A mãe de D. Sebastião deu provas de uma exaltada hysteria, com allucinações pavorosas, durante o periodo da gravidez.
Este casamento precipitou a morte do principe D. João e aggravou as taras da princeza D. Joanna.
Eram duas creanças, ella de 18 annos[[19]] elle de 16[[20]], doentes dos mesmos vicios constitucionaes, e apaixonados um pelo outro. Não conheceram limites ás suas relações amorosas, entregaram-se a uma «demasiada communicação» dilacerando-se carinhosamente em extremos de prazer insaciavel.
[19] D. Joanna tinha nascido a 23 de junho de 1535.

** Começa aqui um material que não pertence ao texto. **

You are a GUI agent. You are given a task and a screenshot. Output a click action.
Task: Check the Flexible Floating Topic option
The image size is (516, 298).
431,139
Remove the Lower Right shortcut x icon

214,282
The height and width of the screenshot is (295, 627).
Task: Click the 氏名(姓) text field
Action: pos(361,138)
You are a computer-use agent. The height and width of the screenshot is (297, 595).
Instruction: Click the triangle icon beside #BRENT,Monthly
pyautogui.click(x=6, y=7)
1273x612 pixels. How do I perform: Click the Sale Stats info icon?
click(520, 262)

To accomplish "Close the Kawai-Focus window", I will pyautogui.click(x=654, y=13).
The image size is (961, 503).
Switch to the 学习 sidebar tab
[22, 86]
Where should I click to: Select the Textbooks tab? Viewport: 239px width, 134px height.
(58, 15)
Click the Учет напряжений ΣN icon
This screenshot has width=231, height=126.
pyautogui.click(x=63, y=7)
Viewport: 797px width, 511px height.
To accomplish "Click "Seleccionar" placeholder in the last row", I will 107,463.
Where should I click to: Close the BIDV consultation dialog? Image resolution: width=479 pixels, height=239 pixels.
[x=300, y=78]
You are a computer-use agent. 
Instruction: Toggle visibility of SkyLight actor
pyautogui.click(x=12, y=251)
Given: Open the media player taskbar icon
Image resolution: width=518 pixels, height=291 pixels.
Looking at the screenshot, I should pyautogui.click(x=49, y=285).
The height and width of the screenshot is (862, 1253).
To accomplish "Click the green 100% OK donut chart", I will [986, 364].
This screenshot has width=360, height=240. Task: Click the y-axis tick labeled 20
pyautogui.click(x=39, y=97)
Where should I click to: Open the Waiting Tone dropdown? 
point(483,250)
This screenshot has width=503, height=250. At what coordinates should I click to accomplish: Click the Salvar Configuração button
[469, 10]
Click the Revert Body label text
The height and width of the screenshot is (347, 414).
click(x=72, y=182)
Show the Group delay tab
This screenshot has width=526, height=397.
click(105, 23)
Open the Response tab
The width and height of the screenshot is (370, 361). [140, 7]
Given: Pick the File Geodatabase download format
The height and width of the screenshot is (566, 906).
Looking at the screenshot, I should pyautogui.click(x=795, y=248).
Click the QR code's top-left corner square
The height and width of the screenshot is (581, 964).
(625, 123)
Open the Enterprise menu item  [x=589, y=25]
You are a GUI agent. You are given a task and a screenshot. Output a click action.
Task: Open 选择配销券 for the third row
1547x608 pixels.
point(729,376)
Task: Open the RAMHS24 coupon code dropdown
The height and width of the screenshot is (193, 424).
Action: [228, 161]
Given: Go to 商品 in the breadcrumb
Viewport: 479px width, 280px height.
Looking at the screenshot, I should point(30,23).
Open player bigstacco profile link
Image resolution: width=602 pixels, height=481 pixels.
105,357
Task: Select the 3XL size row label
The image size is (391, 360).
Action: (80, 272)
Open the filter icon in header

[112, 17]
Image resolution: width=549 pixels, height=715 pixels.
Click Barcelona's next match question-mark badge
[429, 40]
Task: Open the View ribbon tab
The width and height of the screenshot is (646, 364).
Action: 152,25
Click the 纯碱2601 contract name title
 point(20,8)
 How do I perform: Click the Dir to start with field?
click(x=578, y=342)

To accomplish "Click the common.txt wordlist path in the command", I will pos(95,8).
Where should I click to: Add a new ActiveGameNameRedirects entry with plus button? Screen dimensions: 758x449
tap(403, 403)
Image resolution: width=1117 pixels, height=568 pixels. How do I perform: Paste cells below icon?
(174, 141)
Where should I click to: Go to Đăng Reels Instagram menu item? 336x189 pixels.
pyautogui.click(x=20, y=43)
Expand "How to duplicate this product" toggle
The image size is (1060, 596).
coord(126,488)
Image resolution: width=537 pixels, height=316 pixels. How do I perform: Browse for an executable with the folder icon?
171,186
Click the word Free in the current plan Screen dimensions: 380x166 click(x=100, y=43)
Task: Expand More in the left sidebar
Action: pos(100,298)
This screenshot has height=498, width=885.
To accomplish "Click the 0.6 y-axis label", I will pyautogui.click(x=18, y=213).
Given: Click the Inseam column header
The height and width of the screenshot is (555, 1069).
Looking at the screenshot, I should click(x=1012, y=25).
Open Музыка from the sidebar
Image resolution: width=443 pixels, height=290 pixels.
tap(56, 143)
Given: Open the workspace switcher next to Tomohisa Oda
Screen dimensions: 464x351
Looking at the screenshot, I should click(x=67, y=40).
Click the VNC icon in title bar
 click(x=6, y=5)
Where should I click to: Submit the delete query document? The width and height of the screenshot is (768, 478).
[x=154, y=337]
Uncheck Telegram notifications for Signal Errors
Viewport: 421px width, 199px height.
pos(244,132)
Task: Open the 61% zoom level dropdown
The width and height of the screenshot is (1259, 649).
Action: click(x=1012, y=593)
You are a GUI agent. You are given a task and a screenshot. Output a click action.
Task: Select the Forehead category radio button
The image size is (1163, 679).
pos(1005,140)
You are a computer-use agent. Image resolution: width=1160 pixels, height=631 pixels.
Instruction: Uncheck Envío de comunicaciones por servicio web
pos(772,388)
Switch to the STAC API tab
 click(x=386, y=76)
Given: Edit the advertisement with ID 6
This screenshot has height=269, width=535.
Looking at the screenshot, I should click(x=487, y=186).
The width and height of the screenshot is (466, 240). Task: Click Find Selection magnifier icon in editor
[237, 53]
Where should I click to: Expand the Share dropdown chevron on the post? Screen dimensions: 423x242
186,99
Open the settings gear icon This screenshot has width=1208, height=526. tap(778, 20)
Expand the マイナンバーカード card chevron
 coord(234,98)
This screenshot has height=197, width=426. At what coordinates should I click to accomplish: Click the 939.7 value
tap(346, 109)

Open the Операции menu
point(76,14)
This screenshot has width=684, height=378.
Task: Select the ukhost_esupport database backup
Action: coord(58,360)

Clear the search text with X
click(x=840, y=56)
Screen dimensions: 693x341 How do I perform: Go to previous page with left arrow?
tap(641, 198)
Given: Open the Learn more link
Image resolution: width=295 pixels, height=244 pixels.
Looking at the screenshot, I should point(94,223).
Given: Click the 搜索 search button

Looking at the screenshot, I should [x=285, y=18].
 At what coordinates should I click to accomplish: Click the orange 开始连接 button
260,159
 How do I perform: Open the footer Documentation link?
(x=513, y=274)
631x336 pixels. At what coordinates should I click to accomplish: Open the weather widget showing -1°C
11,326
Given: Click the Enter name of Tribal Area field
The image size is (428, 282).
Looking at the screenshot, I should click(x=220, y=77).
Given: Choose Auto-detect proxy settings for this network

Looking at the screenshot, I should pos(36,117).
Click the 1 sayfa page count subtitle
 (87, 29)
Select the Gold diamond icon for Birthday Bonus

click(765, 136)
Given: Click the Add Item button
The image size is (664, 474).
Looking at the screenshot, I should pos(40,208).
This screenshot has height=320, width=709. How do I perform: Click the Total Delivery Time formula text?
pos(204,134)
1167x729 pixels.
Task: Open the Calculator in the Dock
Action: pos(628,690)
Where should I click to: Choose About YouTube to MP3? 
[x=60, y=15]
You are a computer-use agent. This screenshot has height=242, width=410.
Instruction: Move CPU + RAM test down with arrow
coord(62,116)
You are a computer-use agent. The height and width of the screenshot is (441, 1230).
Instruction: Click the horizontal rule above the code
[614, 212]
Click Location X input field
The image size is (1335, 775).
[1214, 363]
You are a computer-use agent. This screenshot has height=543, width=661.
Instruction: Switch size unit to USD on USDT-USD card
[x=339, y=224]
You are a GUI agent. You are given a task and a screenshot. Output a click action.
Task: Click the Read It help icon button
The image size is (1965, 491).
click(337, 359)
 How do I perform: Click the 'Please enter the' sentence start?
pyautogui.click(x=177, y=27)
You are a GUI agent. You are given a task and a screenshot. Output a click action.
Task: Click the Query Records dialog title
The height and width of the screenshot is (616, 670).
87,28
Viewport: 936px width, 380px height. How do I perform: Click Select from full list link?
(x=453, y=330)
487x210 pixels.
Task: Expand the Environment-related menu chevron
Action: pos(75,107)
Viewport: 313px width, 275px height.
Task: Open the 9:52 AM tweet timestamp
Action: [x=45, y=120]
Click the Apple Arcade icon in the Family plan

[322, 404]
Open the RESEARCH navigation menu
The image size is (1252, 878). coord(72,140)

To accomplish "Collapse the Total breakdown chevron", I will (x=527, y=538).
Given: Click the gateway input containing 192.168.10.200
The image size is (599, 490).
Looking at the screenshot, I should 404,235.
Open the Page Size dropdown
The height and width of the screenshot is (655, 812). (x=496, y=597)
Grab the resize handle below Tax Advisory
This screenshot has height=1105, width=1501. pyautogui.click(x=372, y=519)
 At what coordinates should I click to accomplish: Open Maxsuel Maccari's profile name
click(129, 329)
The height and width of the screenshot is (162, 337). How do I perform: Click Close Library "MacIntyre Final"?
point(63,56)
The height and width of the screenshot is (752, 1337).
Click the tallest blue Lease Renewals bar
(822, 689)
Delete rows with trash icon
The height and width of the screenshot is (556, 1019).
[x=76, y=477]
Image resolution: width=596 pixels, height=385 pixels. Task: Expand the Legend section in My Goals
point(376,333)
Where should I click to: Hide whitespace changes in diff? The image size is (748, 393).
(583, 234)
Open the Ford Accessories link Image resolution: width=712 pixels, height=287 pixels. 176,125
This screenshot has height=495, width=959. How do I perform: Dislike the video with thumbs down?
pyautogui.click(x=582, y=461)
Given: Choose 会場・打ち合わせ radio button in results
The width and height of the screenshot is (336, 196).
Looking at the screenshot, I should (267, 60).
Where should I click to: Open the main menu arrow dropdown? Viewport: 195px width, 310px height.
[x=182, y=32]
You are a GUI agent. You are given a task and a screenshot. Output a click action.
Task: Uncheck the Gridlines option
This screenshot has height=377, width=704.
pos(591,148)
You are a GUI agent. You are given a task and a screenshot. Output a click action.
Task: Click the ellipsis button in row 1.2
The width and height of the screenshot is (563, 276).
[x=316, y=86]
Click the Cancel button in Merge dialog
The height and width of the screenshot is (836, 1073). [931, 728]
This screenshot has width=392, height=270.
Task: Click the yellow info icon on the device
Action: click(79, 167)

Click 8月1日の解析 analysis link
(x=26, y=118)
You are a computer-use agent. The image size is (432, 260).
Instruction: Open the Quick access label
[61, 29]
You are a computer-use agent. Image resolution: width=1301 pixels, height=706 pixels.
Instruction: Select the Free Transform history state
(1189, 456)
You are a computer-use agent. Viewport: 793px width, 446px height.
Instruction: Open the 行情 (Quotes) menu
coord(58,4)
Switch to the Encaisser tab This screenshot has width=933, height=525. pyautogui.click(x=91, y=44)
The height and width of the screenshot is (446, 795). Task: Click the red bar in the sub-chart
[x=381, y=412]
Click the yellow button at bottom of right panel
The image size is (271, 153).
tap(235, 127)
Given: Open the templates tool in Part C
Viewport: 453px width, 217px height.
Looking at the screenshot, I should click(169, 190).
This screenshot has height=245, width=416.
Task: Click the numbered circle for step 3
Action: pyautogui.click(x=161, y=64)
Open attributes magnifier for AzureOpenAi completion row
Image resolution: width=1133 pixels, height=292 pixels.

[20] D. João nasceu em Evora a 3 de junho de 1537.
O principe ardia n'um fogo de voluptuosidade, que o devorou prematuramente. Foi preciso separal-o da princeza, mas já era tarde. Estava perdido na flor dos annos.
Os medicos d'aquella epocha classificaram a doença de--paixão hebetica. Os chronistas explicam que o enfermo sentia uma sêde devoradora; e D. Manuel de Menezes, na chronica que lhe é attribuida, filia esse phenomeno pathologico no desregramento dos prazeres carnaes.
Ora o hebetismo--segundo a medicina do nosso tempo--é um estado morbido, que inutiliza as faculdades intellectuaes, sem comtudo inutilizar a acção dos sentidos: uma especie de embrutecimento devido a commoção cerebral[[21]].
[21] Dict. de medicine, segundo o plano de Nysten, refundido por Littré e Robin.
Assim devia ser, pois que o principe D. João precipitára a crise dos seus males hereditarios com um exgotamento nervoso.